Problems –
(1) Copy the stretch of the waste-treatment text from "In terms of" through "recycled where possible).", switching "CHP" to "combined heat and power".
(2) In the waste-treatment text, what share of waste does the writer say mass burn EfW should be limited to?

Page –
☆ ☆ ☆ ☆ ☆

Quoted CAPEX costs are low - c.£8-10 million for c.35-50kt/pa. So a lot of promise, but not proven yet. The Compact Power MSW plant will be fairly typical of the technology - they all have their different patented innovations, but essentially you are heating a waste in the absence of oxygen [pyrolysis stage] to produce a degraded char and a syngas, which are then heated further in the presence of limited oxygen [this is the gasification stage] to produce a higher grade syngas which is cleaned and fed to an engine, from which the electricity is generated. Some of the syngas produced is burned within the process to generate the heat. The WID bit of it is the engine and the release from the gasifier, and both of these need to be in compliance. These plants tend to have a small footprint and stack height though. Gasification/pyrolysis is also likely to be able to be adapted for duty with biomass when/if in the future the supply of residual waste dries up.

RubbishCopyrighted photo reprinted here with permission of Seattle-based photographer Chris Jordan. See more photos.

In terms of mass burn EfW - I am less happy about these despite the concerns above re pyrolysis being not so well tested. If they are to be used for residual waste - and we must be talking only about the 25-30% residual here - then they must be with CHP with a suitable heat-sink - and the stringent conditions imposed by the Waste Incineration Directive. Mass burn EfW is possible if sized appropriately, fed with appropriate residuals and used in an industrial synergy. Particularly if it is also able to take biomass (and ideally clean waste biomass such as clean low-grade wood wastes etc - although we'd want to see most of this recycled where possible).

☆ ☆ ☆ ☆ ☆

[Word and element location data]
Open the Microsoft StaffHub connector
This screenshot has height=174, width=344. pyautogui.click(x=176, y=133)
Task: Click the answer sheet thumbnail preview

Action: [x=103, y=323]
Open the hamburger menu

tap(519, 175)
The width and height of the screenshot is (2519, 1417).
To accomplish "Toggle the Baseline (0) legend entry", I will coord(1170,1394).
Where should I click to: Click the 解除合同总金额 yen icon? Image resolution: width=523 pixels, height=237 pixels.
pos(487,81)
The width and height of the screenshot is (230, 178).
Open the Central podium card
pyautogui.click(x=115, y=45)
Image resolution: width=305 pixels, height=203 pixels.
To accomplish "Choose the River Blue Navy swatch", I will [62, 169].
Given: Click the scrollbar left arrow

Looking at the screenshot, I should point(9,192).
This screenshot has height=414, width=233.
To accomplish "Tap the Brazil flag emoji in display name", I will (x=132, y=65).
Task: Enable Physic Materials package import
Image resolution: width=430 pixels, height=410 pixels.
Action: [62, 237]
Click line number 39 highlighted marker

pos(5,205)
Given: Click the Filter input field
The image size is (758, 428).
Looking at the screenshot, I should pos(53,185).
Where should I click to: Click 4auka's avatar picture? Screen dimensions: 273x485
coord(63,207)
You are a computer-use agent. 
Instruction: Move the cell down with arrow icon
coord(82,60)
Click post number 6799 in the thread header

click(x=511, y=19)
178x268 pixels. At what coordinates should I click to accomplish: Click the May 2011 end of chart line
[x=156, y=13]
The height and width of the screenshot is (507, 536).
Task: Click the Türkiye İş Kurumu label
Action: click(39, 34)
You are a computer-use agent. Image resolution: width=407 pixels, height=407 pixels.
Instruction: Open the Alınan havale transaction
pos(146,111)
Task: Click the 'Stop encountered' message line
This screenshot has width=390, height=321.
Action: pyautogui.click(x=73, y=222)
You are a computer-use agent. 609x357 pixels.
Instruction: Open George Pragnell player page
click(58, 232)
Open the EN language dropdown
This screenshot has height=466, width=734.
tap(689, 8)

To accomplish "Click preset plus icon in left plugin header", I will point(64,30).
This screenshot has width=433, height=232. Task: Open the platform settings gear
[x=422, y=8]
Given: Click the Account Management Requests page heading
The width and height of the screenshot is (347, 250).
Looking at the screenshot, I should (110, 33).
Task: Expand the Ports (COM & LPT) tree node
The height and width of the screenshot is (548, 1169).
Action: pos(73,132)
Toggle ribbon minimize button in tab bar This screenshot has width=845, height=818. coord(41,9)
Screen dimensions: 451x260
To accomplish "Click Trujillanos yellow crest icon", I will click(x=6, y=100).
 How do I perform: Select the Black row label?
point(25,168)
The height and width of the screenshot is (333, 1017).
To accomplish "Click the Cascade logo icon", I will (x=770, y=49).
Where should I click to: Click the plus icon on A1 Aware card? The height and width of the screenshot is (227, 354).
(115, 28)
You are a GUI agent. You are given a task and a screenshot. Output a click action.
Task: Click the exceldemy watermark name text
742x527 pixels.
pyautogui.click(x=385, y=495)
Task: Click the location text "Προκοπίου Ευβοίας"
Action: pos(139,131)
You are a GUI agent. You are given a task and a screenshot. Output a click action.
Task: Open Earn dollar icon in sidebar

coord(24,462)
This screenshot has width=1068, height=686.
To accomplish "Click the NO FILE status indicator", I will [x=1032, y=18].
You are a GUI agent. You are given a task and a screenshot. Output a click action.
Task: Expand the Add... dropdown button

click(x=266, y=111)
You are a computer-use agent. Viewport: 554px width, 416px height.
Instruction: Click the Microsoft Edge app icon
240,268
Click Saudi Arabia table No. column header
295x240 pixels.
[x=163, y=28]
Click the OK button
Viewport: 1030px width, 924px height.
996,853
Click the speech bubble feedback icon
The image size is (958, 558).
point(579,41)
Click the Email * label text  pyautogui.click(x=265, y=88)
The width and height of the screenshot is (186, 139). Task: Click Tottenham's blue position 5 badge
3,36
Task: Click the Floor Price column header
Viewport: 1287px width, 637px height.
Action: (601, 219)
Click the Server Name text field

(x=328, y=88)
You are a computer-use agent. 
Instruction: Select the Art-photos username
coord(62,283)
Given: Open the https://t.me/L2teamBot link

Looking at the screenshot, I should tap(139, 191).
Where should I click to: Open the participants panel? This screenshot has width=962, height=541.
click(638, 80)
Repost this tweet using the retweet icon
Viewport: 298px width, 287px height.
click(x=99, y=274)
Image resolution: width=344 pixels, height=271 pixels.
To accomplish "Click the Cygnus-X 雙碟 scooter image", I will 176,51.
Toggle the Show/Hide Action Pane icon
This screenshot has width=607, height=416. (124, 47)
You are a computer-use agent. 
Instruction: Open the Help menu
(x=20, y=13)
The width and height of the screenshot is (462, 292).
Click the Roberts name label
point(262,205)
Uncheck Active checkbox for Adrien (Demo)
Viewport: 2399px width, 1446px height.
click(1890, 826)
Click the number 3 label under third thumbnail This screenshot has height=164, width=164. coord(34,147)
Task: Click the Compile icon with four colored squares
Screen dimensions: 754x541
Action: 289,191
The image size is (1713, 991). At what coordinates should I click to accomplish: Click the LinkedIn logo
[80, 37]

☆ ☆ ☆ ☆ ☆

Responses per task –
(1)
In terms of mass burn EfW - I am less happy about these despite the concerns above re pyrolysis being not so well tested. If they are to be used for residual waste - and we must be talking only about the 25-30% residual here - then they must be with combined heat and power with a suitable heat-sink - and the stringent conditions imposed by the Waste Incineration Directive. Mass burn EfW is possible if sized appropriately, fed with appropriate residuals and used in an industrial synergy. Particularly if it is also able to take biomass (and ideally clean waste biomass such as clean low-grade wood wastes etc - although we'd want to see most of this recycled where possible).

(2) Only the 25-30% residual.